*** Begin section ***
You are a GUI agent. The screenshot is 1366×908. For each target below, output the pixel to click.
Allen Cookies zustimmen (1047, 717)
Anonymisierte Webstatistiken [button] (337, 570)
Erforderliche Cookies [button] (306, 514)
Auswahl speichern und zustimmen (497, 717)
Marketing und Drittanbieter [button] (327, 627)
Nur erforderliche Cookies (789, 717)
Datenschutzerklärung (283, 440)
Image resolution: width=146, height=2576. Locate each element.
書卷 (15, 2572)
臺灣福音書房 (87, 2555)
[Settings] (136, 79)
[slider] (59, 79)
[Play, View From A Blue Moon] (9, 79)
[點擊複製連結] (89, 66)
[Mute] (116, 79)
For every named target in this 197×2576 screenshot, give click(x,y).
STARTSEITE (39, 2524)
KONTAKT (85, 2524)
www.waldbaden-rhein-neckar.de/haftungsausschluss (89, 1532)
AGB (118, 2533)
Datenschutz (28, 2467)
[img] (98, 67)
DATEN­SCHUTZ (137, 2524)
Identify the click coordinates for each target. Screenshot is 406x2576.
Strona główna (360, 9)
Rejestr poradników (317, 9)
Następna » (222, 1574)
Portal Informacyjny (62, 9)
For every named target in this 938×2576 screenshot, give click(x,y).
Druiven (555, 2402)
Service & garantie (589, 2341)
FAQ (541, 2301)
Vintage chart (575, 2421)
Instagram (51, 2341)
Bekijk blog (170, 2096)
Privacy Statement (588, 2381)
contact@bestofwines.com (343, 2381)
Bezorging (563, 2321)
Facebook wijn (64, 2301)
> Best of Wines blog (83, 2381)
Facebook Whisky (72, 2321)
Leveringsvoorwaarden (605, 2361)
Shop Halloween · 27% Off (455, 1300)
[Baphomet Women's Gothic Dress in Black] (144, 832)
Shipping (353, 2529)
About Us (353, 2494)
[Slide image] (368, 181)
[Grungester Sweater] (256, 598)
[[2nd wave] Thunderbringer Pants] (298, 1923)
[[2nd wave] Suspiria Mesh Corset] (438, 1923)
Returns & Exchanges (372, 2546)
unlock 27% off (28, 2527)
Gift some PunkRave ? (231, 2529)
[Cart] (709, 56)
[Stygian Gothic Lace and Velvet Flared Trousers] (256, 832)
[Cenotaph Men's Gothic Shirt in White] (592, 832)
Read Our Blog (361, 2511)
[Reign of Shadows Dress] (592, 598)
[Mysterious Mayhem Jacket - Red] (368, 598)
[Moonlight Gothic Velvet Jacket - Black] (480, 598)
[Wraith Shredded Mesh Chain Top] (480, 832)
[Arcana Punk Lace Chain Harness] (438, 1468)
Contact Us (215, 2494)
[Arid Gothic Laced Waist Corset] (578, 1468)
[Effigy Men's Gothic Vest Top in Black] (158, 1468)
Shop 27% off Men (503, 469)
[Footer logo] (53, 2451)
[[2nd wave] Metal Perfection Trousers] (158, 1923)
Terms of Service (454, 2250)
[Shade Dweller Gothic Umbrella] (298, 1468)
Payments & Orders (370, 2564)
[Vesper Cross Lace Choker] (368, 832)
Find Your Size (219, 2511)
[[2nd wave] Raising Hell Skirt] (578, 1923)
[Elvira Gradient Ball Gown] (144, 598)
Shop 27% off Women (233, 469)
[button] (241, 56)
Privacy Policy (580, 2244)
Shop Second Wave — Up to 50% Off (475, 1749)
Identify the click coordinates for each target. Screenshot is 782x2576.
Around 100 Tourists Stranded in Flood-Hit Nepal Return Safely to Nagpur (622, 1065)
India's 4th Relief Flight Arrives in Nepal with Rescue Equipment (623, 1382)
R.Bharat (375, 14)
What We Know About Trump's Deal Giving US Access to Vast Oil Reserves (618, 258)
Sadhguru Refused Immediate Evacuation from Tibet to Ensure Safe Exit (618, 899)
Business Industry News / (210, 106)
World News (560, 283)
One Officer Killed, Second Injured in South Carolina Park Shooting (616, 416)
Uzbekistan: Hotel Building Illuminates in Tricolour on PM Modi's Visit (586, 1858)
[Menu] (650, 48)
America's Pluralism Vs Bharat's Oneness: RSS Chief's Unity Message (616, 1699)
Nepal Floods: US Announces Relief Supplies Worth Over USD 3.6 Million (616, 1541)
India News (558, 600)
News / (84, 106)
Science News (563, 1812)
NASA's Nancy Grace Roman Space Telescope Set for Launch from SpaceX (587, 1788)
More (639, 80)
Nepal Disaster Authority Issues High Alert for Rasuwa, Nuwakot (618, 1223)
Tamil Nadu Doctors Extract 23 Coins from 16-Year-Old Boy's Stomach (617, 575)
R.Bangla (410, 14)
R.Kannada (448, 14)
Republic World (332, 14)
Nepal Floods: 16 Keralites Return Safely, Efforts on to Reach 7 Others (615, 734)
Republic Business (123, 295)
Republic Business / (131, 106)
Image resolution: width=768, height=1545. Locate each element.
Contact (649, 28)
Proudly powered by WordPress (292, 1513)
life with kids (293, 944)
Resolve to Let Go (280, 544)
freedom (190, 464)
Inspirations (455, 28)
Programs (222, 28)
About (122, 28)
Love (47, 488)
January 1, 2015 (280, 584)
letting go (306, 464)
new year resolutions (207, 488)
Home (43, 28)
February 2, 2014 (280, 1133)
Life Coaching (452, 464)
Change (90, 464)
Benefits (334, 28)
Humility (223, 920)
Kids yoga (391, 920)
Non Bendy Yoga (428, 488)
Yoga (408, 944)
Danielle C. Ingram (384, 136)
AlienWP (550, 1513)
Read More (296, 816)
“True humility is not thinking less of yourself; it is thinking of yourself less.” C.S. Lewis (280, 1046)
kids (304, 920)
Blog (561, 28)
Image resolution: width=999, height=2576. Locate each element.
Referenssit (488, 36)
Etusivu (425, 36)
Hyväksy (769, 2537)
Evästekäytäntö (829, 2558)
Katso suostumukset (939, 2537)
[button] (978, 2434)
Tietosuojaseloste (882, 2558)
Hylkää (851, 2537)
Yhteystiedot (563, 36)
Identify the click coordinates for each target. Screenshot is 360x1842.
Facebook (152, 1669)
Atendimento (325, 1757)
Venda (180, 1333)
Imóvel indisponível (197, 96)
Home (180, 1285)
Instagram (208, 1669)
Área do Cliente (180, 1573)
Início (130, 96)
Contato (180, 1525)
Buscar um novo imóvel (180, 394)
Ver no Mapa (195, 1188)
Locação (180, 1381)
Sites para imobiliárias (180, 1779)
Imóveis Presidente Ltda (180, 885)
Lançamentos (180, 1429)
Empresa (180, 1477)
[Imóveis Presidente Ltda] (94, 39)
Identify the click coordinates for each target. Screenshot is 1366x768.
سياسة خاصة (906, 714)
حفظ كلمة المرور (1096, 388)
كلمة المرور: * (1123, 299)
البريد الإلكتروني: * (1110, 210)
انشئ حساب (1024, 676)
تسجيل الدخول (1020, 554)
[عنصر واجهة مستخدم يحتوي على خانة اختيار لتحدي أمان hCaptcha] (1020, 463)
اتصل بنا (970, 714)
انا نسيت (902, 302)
*** End section ***
→ EXERCISE PROMPT: Would you please copy, word for word, everything above from the line containing "[Vesper Cross Lace Choker] (368, 832)" down to the line containing "World News (560, 283)", those two lines included?

→ PROBLEM SOLUTION:
[Vesper Cross Lace Choker] (368, 832)
Find Your Size (219, 2511)
[[2nd wave] Raising Hell Skirt] (578, 1923)
[Elvira Gradient Ball Gown] (144, 598)
Shop 27% off Women (233, 469)
[button] (241, 56)
Privacy Policy (580, 2244)
Shop Second Wave — Up to 50% Off (475, 1749)
Identify the click coordinates for each target. Screenshot is 782x2576.
Around 100 Tourists Stranded in Flood-Hit Nepal Return Safely to Nagpur (622, 1065)
India's 4th Relief Flight Arrives in Nepal with Rescue Equipment (623, 1382)
R.Bharat (375, 14)
What We Know About Trump's Deal Giving US Access to Vast Oil Reserves (618, 258)
Sadhguru Refused Immediate Evacuation from Tibet to Ensure Safe Exit (618, 899)
Business Industry News / (210, 106)
World News (560, 283)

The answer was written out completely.